Les bêtabloquants sont recommandés pour le traitement de tous les patients présentant une insuffisance cardiaque stable, de légère à sévère (NYHA II, III, IV), en association avec des diurétiques et des IEC (hors contre-indications).
Le traitement par bêtabloquant réduit les hospitalisations (de toutes causes), améliore le stade NYHA et réduit la progression de l’insuffisance cardiaque. Ces effets bénéfiques ont été constatés chez tous les sous groupes quels que soient l’âge, le sexe, le stade NYHA, la fraction d’éjection et l’origine ischémique ou non de l’insuffisance cardiaque. Cela est particulièrement net dans les suites d’un infarctus du myocarde
Seuls quatre bêtabloquants ont fait leurs preuves dans la réduction de la mortalité dans l’insuffisance cardiaque stable, le bisoprolol, le carvédilol, le metoprolol et le nébivolol.

Glucosides cardiotoniques

Les digitaliques sont spécifiquement indiqués pour l’insuffisance cardiaque systolique symptomatique s’accompagnant d’un rythme ventriculaire rapide lors d’une fibrillation auriculaire,  avec ou sans dysfonction ventriculaire gauche.

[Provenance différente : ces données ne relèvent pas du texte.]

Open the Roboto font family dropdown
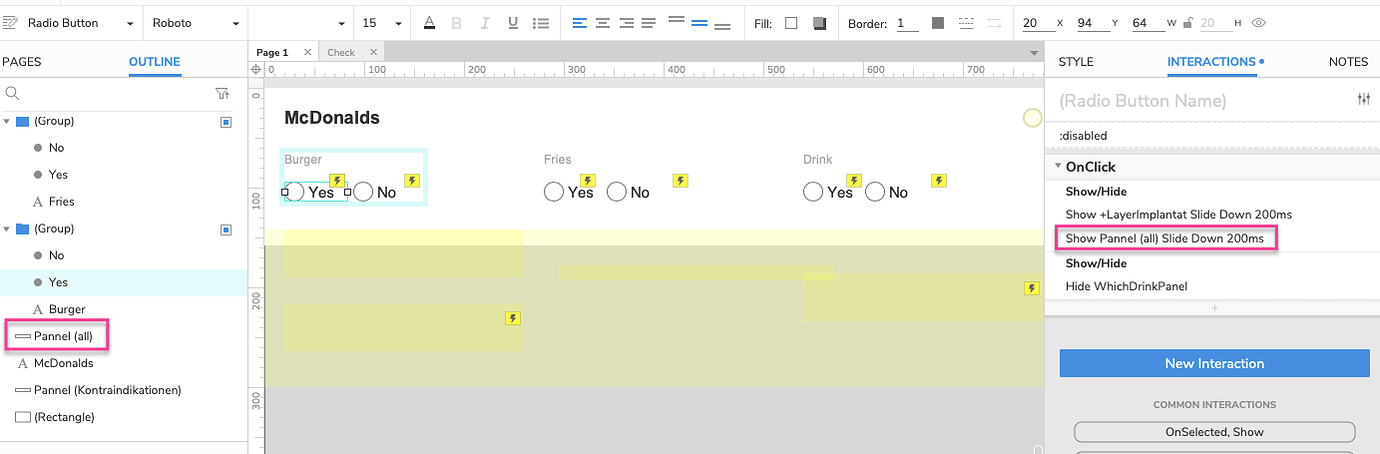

Traitements anticoagulants

Us n’ont pas d’indications en dehors de la fibrillation auriculaire ou d’une complication embolique

3)Traitements non médicamenteux :

En cas de bloc de branche (surtout gauche), se manifestant sur l’électrocardiogramme par un QRS élargi, il existe un asynchronisme de contraction : certaines parois du ventricule gauche se contractent en retard par rapport aux autres, entraînant une diminution du débit cardiaque et parfois une insuffisance mitrale. La pose d’un stimulateur cardiaque multi site permet de corriger partiellement cette anomalie. Elle consiste à implanter, en plus des sondes de stimulation classiques dans l’oreillette droite et dans le ventricule droit, une troisième sonde ventriculaire gauche placée dans une branche du sinus coronaire qui permet une stimulation directe du ventricule gauche par voie épicardique. La stimulation simultanée des deux ventricules permet de corriger l’asynchronisme et ses effets délétères. La stimulation bi-ventriculaire est actuellement indiquée chez des patients insuffisants cardiaques ayant une fraction d’éjection inférieure à 35 %, une dyspnée de stade III ou IV, un ventricule gauche dilaté, un bloc de branche/durée de QRS > 120ms) et ce malgré un traitement médical optimal.